• **Assignment**
Nothing but a number is wanted here: the tally of lines in the material below that include "นสตราโทสเฟ".

• **Data for the task**
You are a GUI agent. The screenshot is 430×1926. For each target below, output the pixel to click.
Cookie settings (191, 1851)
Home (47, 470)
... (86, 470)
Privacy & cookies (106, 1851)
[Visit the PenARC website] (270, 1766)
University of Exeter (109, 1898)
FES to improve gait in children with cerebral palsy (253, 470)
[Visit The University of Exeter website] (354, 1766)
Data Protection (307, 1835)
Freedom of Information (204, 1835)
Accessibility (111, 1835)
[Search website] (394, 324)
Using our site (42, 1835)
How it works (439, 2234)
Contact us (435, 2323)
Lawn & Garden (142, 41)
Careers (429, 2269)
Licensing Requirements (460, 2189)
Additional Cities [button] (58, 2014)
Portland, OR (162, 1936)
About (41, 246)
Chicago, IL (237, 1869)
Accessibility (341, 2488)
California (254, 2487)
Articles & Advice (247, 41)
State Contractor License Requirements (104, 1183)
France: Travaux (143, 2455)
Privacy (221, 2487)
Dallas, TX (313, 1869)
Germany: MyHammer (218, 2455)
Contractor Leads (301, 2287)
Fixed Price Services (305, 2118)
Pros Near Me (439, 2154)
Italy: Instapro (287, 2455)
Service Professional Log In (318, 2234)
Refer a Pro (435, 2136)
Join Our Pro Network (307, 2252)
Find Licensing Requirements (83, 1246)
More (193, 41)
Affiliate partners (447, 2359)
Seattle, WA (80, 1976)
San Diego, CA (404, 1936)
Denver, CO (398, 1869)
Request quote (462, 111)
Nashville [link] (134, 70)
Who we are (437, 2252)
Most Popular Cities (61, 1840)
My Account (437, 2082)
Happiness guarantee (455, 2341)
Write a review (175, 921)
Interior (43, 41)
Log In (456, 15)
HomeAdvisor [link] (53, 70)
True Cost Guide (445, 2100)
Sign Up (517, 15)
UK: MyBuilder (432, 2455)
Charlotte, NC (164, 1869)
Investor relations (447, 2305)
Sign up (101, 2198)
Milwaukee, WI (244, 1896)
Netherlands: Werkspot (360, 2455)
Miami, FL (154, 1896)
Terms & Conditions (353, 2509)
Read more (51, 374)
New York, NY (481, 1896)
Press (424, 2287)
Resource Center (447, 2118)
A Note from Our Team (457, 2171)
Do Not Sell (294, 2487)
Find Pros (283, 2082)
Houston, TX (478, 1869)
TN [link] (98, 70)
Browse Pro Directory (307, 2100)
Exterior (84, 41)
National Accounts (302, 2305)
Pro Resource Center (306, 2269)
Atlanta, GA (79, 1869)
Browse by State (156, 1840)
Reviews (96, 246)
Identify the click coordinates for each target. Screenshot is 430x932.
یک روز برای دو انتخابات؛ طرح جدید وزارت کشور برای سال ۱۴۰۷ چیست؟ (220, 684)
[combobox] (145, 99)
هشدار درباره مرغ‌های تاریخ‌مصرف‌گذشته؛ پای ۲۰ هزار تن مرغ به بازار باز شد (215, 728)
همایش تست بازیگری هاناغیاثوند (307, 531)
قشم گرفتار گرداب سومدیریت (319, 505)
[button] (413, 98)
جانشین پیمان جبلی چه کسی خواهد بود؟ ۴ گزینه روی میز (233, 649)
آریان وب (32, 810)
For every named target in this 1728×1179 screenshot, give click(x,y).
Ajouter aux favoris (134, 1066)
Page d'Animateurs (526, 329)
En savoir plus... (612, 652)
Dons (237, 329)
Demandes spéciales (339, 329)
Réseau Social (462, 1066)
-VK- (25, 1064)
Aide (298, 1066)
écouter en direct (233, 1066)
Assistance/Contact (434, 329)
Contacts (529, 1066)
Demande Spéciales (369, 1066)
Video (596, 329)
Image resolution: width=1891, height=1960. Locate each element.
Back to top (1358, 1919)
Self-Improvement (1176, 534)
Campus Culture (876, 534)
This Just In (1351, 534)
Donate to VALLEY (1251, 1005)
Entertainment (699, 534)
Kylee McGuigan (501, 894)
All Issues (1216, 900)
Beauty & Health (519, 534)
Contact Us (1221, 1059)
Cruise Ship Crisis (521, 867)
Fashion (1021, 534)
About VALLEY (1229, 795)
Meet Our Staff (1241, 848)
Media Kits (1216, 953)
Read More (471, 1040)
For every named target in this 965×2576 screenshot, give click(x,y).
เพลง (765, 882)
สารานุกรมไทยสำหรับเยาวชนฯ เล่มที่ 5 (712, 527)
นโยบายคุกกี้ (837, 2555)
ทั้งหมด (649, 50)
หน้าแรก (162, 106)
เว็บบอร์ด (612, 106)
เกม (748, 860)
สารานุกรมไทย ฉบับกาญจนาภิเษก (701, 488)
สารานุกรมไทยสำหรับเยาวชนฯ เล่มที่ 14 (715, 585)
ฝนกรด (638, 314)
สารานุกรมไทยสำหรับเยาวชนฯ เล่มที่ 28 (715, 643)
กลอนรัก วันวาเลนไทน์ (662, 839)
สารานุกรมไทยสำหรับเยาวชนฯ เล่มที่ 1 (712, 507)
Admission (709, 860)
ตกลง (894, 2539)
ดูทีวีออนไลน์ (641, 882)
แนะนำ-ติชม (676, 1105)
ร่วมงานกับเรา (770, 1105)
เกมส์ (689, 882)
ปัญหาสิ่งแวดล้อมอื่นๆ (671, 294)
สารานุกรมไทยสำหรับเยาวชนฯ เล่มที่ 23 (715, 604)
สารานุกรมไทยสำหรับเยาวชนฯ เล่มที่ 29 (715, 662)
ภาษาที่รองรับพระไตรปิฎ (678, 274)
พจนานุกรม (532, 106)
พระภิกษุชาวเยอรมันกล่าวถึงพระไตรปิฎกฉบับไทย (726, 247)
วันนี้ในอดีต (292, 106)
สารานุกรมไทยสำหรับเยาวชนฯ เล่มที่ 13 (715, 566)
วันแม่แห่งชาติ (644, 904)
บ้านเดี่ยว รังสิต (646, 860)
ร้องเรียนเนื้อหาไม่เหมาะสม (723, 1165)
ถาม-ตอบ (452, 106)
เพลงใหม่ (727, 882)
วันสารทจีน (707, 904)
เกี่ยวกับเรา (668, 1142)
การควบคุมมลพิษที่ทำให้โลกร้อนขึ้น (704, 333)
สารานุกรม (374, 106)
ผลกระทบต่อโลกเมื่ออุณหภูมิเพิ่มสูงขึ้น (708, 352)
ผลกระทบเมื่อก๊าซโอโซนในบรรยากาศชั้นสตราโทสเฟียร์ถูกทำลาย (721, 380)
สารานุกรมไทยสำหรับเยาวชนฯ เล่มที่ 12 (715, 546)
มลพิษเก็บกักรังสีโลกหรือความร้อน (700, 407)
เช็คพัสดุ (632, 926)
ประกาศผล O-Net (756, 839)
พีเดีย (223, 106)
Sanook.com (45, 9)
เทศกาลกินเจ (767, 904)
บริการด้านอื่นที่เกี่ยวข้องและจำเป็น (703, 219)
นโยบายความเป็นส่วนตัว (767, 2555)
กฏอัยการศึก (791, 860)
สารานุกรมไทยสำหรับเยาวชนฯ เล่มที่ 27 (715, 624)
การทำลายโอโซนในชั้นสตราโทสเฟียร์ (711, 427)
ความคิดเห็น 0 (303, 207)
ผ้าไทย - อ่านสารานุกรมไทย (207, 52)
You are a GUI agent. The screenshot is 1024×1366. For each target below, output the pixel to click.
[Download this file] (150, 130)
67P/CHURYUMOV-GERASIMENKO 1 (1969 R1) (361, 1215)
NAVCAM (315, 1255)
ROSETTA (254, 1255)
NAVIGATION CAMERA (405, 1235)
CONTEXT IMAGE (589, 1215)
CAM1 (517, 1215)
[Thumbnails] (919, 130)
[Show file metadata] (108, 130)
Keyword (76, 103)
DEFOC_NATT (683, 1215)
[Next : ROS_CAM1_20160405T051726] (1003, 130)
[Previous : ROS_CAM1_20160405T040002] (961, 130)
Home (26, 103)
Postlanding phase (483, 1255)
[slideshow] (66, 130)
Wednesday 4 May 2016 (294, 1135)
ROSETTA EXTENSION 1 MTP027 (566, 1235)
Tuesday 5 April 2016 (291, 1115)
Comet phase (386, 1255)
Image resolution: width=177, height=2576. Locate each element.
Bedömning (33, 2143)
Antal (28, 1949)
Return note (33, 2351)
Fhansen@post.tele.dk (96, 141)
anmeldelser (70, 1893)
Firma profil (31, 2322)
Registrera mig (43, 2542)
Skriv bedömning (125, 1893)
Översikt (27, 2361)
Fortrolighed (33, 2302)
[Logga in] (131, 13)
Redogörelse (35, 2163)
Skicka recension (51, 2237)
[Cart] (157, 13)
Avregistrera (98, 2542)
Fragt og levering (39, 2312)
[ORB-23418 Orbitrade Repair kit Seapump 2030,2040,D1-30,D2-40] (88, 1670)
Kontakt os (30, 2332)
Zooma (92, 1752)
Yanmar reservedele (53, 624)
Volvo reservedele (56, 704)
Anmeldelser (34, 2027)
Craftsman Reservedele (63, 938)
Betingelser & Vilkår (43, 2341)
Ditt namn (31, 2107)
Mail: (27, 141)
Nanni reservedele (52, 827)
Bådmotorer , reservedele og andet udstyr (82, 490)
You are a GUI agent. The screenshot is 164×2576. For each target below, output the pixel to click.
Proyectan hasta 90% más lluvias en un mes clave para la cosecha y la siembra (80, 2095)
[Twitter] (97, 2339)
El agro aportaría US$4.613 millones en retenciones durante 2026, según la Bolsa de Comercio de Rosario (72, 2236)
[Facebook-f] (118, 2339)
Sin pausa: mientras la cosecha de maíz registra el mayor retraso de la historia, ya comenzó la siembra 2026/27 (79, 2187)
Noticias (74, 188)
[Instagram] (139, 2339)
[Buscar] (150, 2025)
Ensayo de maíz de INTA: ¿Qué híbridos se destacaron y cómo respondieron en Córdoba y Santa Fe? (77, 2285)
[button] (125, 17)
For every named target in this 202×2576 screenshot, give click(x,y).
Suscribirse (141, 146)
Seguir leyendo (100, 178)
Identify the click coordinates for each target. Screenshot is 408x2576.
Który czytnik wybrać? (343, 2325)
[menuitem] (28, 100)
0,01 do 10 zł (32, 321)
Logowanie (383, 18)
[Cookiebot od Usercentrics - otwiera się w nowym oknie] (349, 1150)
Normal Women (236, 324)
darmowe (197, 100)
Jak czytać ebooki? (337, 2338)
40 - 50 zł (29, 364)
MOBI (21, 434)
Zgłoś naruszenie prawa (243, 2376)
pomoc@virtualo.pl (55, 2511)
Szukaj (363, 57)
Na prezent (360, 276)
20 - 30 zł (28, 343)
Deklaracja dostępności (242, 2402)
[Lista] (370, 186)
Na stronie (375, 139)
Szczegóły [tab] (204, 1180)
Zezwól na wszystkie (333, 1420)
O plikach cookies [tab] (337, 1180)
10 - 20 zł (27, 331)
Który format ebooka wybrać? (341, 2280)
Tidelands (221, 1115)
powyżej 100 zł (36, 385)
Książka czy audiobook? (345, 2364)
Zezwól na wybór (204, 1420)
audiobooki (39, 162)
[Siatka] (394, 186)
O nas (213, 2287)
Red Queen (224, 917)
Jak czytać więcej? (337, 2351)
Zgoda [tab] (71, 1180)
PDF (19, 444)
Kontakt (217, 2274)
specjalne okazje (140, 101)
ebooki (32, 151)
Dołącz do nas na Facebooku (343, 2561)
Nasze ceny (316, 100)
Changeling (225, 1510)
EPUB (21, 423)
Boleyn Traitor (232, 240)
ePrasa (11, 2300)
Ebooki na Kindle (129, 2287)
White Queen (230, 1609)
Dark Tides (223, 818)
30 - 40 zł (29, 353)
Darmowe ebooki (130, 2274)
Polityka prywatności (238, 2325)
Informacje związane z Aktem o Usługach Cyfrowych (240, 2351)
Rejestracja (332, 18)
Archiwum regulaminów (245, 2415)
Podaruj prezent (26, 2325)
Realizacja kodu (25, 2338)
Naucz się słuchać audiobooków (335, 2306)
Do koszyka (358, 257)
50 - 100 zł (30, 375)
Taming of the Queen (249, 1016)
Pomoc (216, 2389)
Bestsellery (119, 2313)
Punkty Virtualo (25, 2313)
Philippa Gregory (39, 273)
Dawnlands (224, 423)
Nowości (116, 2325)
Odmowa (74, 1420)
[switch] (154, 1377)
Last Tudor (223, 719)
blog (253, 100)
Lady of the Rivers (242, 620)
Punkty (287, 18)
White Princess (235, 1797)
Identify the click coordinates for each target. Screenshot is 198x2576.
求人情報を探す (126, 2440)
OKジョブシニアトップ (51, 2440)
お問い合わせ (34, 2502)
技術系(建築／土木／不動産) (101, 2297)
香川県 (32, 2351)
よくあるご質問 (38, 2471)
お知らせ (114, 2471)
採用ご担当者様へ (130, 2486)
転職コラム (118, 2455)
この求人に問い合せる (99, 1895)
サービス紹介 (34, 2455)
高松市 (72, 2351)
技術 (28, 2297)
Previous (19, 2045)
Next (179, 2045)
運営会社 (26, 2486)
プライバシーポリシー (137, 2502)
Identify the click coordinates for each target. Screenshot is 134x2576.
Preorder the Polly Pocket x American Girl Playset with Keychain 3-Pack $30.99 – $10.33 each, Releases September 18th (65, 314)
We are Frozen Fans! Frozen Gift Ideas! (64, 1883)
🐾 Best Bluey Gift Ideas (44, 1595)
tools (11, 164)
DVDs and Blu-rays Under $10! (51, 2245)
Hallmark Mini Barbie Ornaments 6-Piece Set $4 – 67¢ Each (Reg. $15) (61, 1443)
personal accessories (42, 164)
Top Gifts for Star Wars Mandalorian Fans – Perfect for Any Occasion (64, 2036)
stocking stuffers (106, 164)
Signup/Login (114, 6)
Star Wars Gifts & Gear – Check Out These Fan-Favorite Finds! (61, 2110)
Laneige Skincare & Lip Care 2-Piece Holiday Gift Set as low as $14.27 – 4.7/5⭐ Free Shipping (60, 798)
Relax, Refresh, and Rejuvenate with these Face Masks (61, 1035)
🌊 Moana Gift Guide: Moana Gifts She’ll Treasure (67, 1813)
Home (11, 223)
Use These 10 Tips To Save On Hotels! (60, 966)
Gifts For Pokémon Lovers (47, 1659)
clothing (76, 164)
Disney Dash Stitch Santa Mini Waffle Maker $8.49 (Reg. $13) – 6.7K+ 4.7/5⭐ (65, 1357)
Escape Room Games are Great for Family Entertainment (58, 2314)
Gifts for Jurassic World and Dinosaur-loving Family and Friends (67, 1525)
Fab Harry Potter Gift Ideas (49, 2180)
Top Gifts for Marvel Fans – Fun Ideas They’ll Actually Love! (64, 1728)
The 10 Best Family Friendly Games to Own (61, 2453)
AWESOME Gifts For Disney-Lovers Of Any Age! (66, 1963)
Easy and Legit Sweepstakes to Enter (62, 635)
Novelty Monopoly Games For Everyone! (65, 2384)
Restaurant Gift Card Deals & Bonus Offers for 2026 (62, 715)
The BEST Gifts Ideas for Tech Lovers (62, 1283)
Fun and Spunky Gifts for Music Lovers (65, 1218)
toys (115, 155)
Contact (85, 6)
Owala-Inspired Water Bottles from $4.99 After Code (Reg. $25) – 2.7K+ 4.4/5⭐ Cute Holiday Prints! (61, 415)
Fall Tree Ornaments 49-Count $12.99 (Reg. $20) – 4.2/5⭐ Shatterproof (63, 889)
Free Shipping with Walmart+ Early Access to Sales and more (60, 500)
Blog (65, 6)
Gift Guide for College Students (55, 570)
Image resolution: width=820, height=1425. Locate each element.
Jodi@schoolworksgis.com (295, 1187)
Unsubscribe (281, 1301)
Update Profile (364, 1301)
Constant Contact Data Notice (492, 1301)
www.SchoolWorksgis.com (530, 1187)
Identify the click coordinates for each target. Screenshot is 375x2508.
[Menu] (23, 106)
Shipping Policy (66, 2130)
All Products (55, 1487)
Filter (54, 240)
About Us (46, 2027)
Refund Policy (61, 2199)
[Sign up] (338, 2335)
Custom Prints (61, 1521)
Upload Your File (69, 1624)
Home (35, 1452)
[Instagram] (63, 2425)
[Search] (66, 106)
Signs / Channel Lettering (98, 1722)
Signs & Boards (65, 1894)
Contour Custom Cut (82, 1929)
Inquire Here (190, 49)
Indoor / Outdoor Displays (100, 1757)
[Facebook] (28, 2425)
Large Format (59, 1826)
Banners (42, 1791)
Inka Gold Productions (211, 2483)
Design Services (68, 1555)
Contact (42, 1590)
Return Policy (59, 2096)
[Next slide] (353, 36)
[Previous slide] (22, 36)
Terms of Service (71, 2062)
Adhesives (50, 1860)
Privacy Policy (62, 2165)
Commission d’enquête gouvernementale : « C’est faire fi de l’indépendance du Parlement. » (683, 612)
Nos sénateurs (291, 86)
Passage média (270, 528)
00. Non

• **Exercise solution**
2